Trash and Treasures

April 14, 2022

With a one-year-old in daycare, I’ve joined the club of parents who receive daily works of art by their children. I know that some of Freddie’s masterpieces will someday be fridge-worthy, but I also know that my husband’s disdain for clutter will mean that many things will make their way to the recycle bin. I have always loved student artwork. I envy their carefree approach to creating, and love the message and pride that comes with them gifting one of their pieces of art to someone special.

Durham VA 2nd grade art display
Earlier this year, Mrs. Hughes and our 2nd graders worked on crafting “North Carolina Cardinals” to donate to the Durham VA. We donated the art, were told it would be made into a display, and then life went on.

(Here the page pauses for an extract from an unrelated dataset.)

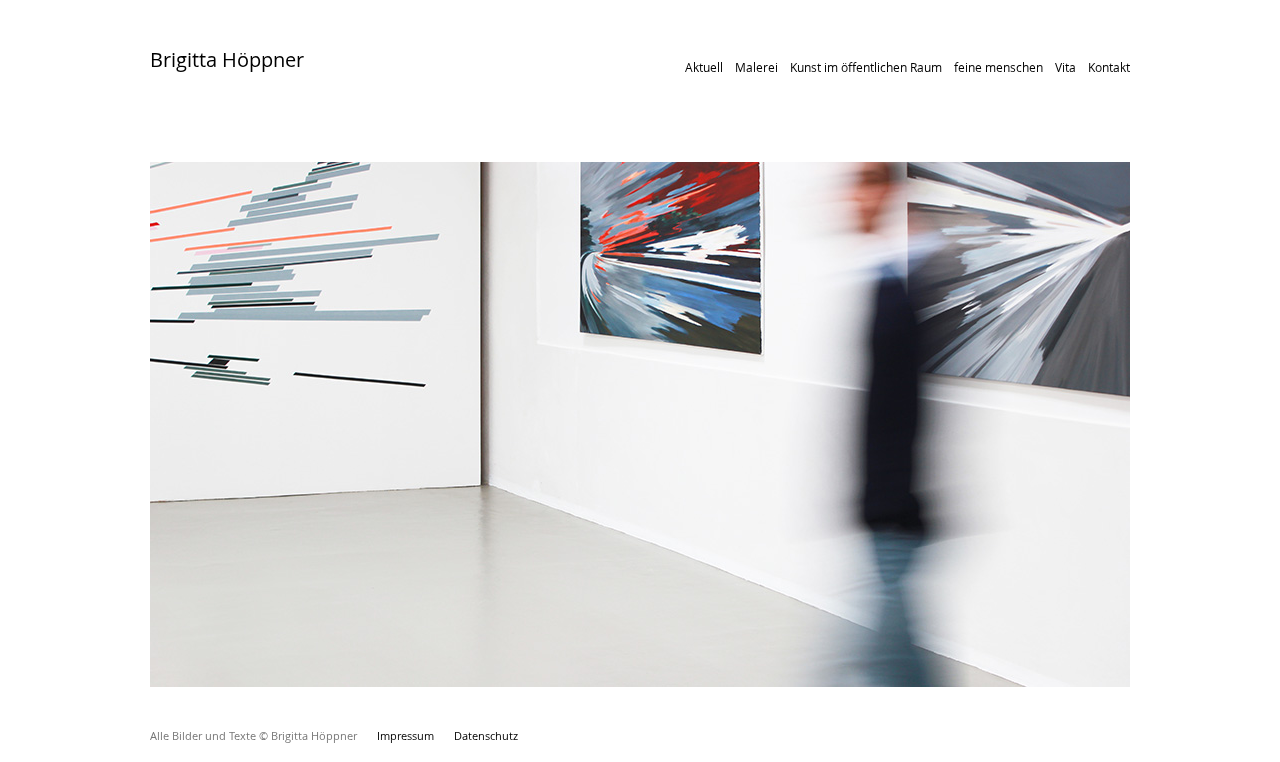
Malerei (756, 67)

Then, one day last week, we received a phone call. It turns out that an elderly veteran and his wife took time to stop and stand in front of those cardinals every time they visited. It became part of their routine whenever they were there. In his words, they would just stand, hand in hand, and admire the birds. It became such a meaningful tradition that he was calling to ask if they could make a donation in exchange for bringing a few of the pieces home with them.

It was such a poignant reminder of the community ripple effect. In planning these local service projects, we rarely get to know, see, or hear of the effect they have had on others. I highly doubt that a second grader was painting a bird last fall thinking, “I really hope this becomes special for an elderly man and his wife.” While gifts, donations, or acts of service are always intended to bring joy or comfort, we never truly know the effects that our offerings will have on others. We’ve likely heard the saying, yet we often forget that something we may have put in our recycle bin might, in fact, be another person’s treasure.